European Case Law Identifier: ECLI:AT:OGH0002:2018:009OBA00046.18G.0517.000
Spruch:
Die außerordentliche Revision der beklagten Partei wird gemäß § 508a Abs 2 ZPO mangels der Voraussetzungen des § 502 Abs 1 ZPO zurückgewiesen.
Begründung:
Rechtliche Beurteilung
Vom Berufungsgericht verneinte Mängel des Verfahrens erster Instanz können nicht nach § 503 Z 2 ZPO geltend gemacht werden (9 ObA 63/17f; RIS‑Justiz RS0042963). Die in der außerordentlichen Revision der Beklagten angesprochene Ausnahme von diesem Grundsatz liegt nur dann vor, wenn das Berufungsgericht einen Mangel des erstinstanzlichen Verfahrens infolge einer unrichtigen rechtlichen Beurteilung nicht wahrgenommen hat, etwa weil es die Behandlung einer Mängelrüge infolge der vermeintlichen rechtlichen Unerheblichkeit des gerügten Mangels unterließ (RIS‑Justiz RS0043051 [T5]; RS0106371 [T5]). Die in diesem Sinn ergangenen Entscheidungen beziehen sich allerdings nicht auf den Fall, dass das Berufungsgericht einen primären Verfahrensmangel nach ausdrücklicher Prüfung verneint hat, unterläge doch sonst jede zweitinstanzliche Entscheidung über eine Mängelrüge der Nachprüfung durch den Obersten Gerichtshof (RIS‑Justiz RS0043051 [T4]). Insofern kann der Grundsatz, dass ein in zweiter Instanz verneinter Mangel des Verfahrens erster Instanz nicht mehr an den Obersten Gerichtshof herangetragen werden kann, auch nicht durch die Behauptung der Revisionswerberin, das Berufungsverfahren sei – weil das Berufungsgericht der Mängelrüge nicht gefolgt sei – mangelhaft geblieben, umgangen werden (RIS‑Justiz RS0042963 [T58]).

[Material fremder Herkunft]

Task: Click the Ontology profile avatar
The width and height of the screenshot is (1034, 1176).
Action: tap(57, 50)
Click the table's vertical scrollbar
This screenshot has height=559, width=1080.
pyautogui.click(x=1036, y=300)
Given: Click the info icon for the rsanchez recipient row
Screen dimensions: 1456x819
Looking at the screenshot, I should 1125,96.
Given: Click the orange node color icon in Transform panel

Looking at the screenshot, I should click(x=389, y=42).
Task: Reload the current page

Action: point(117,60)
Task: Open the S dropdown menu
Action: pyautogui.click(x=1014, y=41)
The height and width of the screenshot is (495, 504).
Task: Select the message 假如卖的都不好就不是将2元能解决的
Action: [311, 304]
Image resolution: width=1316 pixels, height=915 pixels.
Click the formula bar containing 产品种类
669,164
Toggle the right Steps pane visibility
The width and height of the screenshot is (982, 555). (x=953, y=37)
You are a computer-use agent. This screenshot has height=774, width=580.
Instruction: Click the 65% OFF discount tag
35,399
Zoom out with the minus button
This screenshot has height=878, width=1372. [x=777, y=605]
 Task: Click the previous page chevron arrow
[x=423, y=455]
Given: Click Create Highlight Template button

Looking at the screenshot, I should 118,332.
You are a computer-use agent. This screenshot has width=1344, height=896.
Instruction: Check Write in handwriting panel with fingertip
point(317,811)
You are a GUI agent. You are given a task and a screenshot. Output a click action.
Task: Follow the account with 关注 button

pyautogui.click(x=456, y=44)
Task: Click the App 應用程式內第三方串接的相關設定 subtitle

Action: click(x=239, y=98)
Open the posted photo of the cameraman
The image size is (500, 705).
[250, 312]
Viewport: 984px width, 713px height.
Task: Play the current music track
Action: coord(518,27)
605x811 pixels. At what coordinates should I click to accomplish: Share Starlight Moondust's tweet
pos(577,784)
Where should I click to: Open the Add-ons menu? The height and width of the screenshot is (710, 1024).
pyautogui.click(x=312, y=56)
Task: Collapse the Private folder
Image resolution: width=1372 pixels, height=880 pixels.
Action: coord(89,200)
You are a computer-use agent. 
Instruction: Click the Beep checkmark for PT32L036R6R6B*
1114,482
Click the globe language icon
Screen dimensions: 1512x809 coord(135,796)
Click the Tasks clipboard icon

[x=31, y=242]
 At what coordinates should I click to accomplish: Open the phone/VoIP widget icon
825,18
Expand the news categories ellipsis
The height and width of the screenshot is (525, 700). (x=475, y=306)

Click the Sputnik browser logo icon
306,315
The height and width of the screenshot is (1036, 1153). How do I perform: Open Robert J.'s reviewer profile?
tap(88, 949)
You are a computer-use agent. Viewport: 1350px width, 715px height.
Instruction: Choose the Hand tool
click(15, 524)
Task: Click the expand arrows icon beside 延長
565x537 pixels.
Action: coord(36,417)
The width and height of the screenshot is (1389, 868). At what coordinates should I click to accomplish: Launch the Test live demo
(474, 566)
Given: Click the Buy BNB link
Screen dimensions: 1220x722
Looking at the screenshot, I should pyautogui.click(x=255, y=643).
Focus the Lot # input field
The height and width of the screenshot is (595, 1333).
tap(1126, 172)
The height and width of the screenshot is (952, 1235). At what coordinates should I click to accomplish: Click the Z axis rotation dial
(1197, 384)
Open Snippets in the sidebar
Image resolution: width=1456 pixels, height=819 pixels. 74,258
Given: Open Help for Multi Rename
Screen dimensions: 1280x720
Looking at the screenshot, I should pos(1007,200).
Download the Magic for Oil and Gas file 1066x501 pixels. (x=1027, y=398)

Abgesehen davon ist die Frage, ob ein bestimmtes Vorbringen Anlass zu einer Erörterung oder Anleitung einer Partei durch das Gericht geben könnte, grundsätzlich so einzelfallbezogen, dass darin keine Rechtsfrage von erheblicher Bedeutung iSd § 502 Abs 1 ZPO zu erblicken ist (RIS‑Justiz RS0114544). Dies ist auch hier nicht der Fall, weil das Berufungsgericht die vermeintliche Verletzung der Erörterungspflicht des Erstgerichts schon im Hinblick auf das Vorbringen beider Parteien in erster Instanz in vertretbarer Weise verneint hat. Der Kläger wendete nämlich – entgegen der Behauptung in der Revision – nicht nur ein, dass Vorwürfe, die länger als sechs Monate zurücklägen, verwirkt seien, sondern auch, dass hinsichtlich dieser Vorwürfe jedenfalls der Unverzüglichkeitsgrundsatz verletzt worden sei (ON 35 Seite 5). Dem hielt die Beklagte entgegen, dass die maßgeblichen Kündigungsgründe in zeitlicher Nähe (erkennbar gemeint: zur Kündigung) gelegen seien. Nach herrschender Rechtsprechung bedarf es keiner richterlichen Anleitung zu einem Vorbringen, gegen das der Prozessgegner bereits Einwendungen erhoben hat. Angesichts solcher Einwendungen hat die andere Partei ihren Prozessstandpunkt selbst zu überprüfen und die erforderlichen Konsequenzen zu ziehen (RIS‑Justiz RS0122365).
Mangels einer Rechtsfrage von der Qualität des § 502 Abs 1 ZPO ist die außerordentliche Revision der Beklagten zurückzuweisen.